On 13 September 2010, the EU Council adopted a political agreement on the draft regulation concerning the labelling of textile products, although without Italy’s backing.

Italy voted against the agreement, because a provision obliging manufacturers to indicate the country of origin on textile labelling was not included in the Council text. The European Parliament and the European Commission have supported the inclusion of such a provision.

Hong Kong sellers may recall that on 18 May 2010, the European Parliament had adopted a legislative resolution on a technical proposal from the Commission on textile names and related labelling of textile products. The new proposed Regulation, which aims to replace Directives 73/44/EC, 96/73/EC and 96/74/EC, is intended to simplify the EU’s regulatory framework on the development and use of textile products.

However, the European Parliament also took the opportunity to propose clearer rules on origin marking.

Currently, “made in” labelling for textiles is voluntary, but in practice it depends on national laws. Members of the European Parliament (MEPs) have argued that the EU should align itself with the situation in different countries where country of origin labelling is more strictly regulated, such as in mainland China, the US and Japan, by making origin labelling compulsory.

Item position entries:
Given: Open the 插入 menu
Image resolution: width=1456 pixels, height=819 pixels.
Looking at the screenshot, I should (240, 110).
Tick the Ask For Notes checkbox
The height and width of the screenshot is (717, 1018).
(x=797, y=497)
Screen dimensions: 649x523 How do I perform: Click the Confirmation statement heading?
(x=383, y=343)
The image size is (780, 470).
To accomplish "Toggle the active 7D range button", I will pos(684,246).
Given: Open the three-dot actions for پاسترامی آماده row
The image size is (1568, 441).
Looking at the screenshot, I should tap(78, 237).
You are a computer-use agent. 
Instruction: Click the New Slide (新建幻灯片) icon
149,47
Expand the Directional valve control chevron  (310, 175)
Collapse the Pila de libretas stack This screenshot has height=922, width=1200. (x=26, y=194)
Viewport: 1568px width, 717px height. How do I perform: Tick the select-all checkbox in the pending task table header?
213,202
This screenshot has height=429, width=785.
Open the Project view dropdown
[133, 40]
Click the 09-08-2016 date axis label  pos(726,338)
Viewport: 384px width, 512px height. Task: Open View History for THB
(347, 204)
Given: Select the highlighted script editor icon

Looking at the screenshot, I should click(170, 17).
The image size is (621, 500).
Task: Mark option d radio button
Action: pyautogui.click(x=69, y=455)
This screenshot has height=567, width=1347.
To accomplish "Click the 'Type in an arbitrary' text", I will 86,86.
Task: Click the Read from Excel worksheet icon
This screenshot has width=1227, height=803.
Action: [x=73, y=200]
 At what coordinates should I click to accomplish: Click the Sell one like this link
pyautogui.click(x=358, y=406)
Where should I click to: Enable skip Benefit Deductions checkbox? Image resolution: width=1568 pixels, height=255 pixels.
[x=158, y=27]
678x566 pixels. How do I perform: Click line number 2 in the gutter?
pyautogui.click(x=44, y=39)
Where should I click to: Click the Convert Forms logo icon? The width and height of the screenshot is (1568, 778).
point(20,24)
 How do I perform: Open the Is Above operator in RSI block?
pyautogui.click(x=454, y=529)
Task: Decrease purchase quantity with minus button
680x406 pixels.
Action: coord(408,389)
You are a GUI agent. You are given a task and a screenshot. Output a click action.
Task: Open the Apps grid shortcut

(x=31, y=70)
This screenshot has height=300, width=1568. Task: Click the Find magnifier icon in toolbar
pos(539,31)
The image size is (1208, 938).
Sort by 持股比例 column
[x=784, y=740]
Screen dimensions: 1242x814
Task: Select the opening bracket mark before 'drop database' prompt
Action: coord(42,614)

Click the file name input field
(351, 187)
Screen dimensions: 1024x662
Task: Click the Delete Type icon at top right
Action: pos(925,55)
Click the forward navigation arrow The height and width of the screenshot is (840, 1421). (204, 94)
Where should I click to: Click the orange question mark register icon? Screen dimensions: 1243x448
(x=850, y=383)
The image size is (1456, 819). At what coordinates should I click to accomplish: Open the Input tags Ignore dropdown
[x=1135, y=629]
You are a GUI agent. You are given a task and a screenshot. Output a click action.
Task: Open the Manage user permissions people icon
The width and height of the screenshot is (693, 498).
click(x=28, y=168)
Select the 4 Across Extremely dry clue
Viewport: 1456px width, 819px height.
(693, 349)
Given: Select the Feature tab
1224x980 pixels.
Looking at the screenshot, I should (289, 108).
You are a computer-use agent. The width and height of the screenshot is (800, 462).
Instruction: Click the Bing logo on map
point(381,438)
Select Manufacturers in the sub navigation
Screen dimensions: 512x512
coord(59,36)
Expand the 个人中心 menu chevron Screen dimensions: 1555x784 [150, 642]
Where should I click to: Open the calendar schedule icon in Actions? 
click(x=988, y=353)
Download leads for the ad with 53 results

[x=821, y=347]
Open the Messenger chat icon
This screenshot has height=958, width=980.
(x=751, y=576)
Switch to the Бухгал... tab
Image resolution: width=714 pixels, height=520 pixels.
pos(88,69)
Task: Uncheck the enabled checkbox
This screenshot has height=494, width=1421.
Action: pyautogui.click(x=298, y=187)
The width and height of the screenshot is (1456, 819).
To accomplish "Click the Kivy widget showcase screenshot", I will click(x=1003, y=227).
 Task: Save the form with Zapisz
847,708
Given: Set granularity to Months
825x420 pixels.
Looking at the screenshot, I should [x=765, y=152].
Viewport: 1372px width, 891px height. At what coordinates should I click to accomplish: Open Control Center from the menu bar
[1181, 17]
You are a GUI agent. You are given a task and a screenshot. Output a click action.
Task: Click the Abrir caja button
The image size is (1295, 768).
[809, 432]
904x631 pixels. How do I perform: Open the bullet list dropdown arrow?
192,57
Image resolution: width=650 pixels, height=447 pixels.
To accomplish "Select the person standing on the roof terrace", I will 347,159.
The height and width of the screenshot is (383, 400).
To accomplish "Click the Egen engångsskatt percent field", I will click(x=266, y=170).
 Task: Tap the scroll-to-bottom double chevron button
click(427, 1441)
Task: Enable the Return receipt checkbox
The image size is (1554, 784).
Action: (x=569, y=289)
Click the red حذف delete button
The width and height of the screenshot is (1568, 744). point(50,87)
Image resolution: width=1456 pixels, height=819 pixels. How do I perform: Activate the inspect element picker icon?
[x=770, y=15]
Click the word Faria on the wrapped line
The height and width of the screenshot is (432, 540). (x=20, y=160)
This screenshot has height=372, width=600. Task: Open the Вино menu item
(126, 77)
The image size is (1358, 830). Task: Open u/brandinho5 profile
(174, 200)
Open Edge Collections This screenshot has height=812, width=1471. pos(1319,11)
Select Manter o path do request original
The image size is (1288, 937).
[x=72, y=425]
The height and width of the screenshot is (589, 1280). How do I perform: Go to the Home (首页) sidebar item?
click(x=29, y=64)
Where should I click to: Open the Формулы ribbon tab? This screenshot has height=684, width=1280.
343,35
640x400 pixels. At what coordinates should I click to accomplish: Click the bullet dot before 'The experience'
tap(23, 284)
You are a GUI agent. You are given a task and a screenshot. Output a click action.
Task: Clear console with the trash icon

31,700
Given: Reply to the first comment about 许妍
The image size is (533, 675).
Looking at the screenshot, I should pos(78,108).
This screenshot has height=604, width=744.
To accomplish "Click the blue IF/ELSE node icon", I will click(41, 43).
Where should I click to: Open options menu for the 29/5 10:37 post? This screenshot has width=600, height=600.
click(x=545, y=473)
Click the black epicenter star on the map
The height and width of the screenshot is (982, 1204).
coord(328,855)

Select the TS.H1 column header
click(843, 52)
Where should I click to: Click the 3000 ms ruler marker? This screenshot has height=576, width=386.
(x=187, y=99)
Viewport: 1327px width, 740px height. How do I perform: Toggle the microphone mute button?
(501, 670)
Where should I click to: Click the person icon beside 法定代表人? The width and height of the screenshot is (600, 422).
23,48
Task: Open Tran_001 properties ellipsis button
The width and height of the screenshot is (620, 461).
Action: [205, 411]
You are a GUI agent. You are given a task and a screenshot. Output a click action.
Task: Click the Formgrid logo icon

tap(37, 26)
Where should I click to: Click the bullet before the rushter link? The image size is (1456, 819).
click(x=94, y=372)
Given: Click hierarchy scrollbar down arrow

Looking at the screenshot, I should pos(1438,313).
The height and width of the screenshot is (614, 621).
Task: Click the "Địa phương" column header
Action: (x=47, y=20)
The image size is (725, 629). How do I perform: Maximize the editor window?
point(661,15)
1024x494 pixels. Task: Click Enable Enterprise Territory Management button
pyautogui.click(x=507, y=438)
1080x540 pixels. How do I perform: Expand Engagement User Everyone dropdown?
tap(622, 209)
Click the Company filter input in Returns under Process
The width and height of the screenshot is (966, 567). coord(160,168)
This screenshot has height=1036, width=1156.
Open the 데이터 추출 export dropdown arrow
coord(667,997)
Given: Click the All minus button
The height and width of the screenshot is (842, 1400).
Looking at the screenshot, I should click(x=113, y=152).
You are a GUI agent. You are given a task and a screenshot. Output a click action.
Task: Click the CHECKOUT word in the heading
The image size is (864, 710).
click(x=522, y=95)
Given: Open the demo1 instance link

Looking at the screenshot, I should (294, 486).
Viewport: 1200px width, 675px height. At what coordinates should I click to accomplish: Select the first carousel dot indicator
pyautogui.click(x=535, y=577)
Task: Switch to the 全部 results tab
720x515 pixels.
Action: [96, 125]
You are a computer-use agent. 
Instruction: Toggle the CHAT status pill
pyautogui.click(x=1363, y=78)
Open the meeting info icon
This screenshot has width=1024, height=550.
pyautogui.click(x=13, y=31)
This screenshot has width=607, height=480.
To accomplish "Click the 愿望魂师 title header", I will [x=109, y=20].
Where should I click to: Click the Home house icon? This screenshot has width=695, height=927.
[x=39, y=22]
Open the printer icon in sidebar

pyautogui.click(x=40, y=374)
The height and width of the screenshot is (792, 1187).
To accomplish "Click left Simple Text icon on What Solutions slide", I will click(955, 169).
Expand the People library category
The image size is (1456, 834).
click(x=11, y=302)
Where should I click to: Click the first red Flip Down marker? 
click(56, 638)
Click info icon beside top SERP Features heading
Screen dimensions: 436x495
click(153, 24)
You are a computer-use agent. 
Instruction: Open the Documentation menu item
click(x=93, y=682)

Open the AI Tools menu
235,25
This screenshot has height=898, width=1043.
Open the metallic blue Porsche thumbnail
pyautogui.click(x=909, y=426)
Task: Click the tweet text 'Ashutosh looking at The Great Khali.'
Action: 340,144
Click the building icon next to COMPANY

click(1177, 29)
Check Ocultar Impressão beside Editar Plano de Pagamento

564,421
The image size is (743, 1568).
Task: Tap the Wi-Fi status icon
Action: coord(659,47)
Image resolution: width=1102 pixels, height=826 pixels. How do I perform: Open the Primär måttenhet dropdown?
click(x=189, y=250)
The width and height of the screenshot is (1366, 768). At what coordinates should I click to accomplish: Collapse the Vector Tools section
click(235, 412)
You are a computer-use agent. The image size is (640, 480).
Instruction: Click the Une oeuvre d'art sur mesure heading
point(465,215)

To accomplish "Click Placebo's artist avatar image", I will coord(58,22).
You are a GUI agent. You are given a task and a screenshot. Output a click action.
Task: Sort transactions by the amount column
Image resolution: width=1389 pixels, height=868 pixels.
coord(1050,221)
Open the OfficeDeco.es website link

> _Exercise set_:
- A) Return everything in the textile labelling text from "Italy voted against" down to "use of textile products.".
- B) Output as a Markdown table with the columns Row and Entry Line everything in the entries from the line containing "The width and height of the screenshot is (1366, 768)." down to the line containing "I will coord(58,22).", leaving out blank lines.
The textile labelling text and the entries are unrelated to each other.

> _Outputs for the tasks_:
- A)
Italy voted against the agreement, because a provision obliging manufacturers to indicate the country of origin on textile labelling was not included in the Council text. The European Parliament and the European Commission have supported the inclusion of such a provision.

Hong Kong sellers may recall that on 18 May 2010, the European Parliament had adopted a legislative resolution on a technical proposal from the Commission on textile names and related labelling of textile products. The new proposed Regulation, which aims to replace Directives 73/44/EC, 96/73/EC and 96/74/EC, is intended to simplify the EU’s regulatory framework on the development and use of textile products.

- B)
| Row | Entry Line |
|---|---|
| 1 | The width and height of the screenshot is (1366, 768). At what coordinates should I click to accomplish: Collapse the Vector Tools section |
| 2 | click(235, 412) |
| 3 | You are a computer-use agent. The image size is (640, 480). |
| 4 | Instruction: Click the Une oeuvre d'art sur mesure heading |
| 5 | point(465,215) |
| 6 | To accomplish "Click Placebo's artist avatar image", I will coord(58,22). |